While I was preparing for my Senate confirmation hearing in early 2001 in Cambridge, Massachusetts, I started to read regularly the Indian press. It was then that for the first time I encountered the devastating fact of terrorism against India. Sitting in my office at Harvard, I began to keep a daily count of those killed here by terrorists. Three on Monday. Seven on Tuesday. Fourteen on Wednesday. Five on Thursday. Two on Friday. Day after day. Week after week. Month after month.

India's death toll from terrorism mounted as the snow fell and melted in Cambridge, and that New England winter turned to spring. And I became more and more angry. Innocent human beings murdered as a systemic instrument of twisted political purpose. Terror against India that rose and fell with the seasons, year after year after year.

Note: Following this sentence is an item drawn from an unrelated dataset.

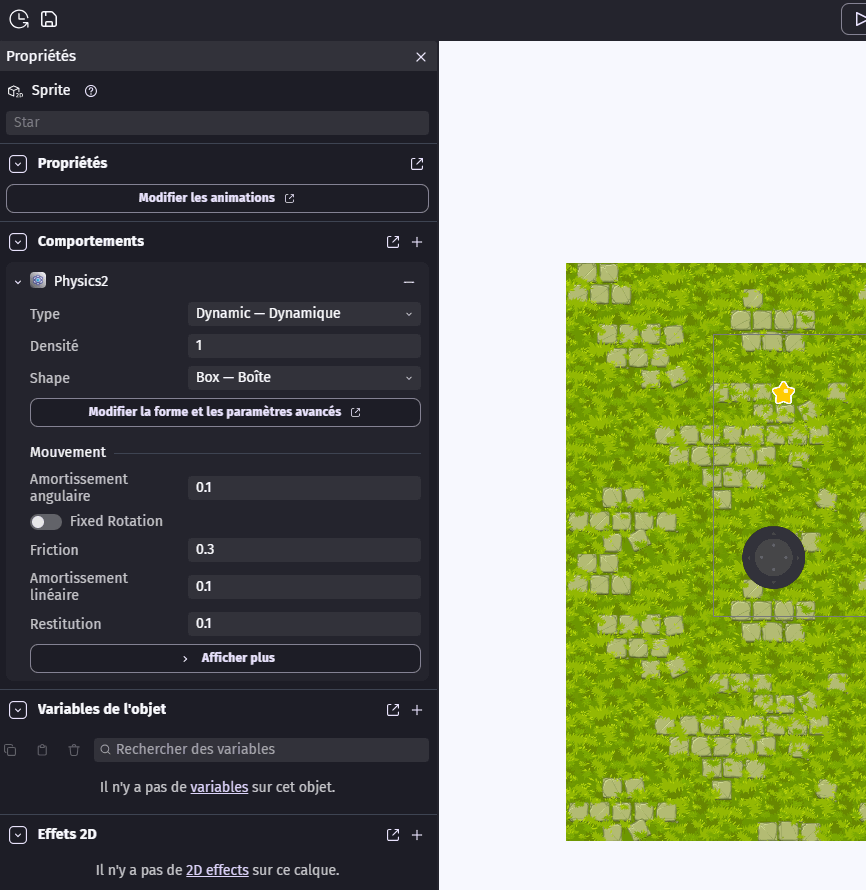Collapse the Physics2 behavior section
866x890 pixels.
click(x=18, y=282)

By the time that I left the United States for India in the summer of 2001, this very personal death count that I was keeping had reached hundreds. And, for me, these were not abstract and antiseptic numbers in a newspaper story. Each death, I forced myself to remember, was a single person -- an individual man, woman, child -- with family, loved ones, friends. They each have a name. Just like us, they each had a life to lead. These are our mothers, our fathers, our brothers, our sisters, our babies, and our friends. Each had laughs to laugh. Tears to shed. Loves to love. Meals to eat. Accomplishments to record. Setbacks to overcome. Places to go. Things to do. Prayers to offer. All snuffed out by the killing hand of terror. On September 11 in America. Nearly every day in India.

No respectable religion could excuse these merciless acts. No moral framework could sanction these abominations. No political cause could justify these murders of innocents. And yet, they go on.

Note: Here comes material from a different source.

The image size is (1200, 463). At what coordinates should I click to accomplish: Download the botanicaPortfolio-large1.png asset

But, my friends, these terrorist outrages against my country and against yours will not continue indefinitely. We know this from the Ramayana, and many other holy books. Good does triumph over evil, although it sometimes takes more time than we would like.

We will win the war on terrorism, and the United States and India will win it together - because we represent good, and terrorists are evil incarnate. God will make it so.

In this context, let me conclude with a word about India's religious beliefs. Someone once said, "the most sublime purpose of religion is to teach how to know God." India has been working on that challenge from a variety of perspectives for several millennia. It has been my immense privilege during these two years to experience, and to profit from, these profound wellsprings of Indian spirituality.

I will return to India. How could it be otherwise?

Thank you, my friends, for listening to these, my personal musings.

And, thank you India for every single thing that I have discovered here. Mother India has changed my life -- forever.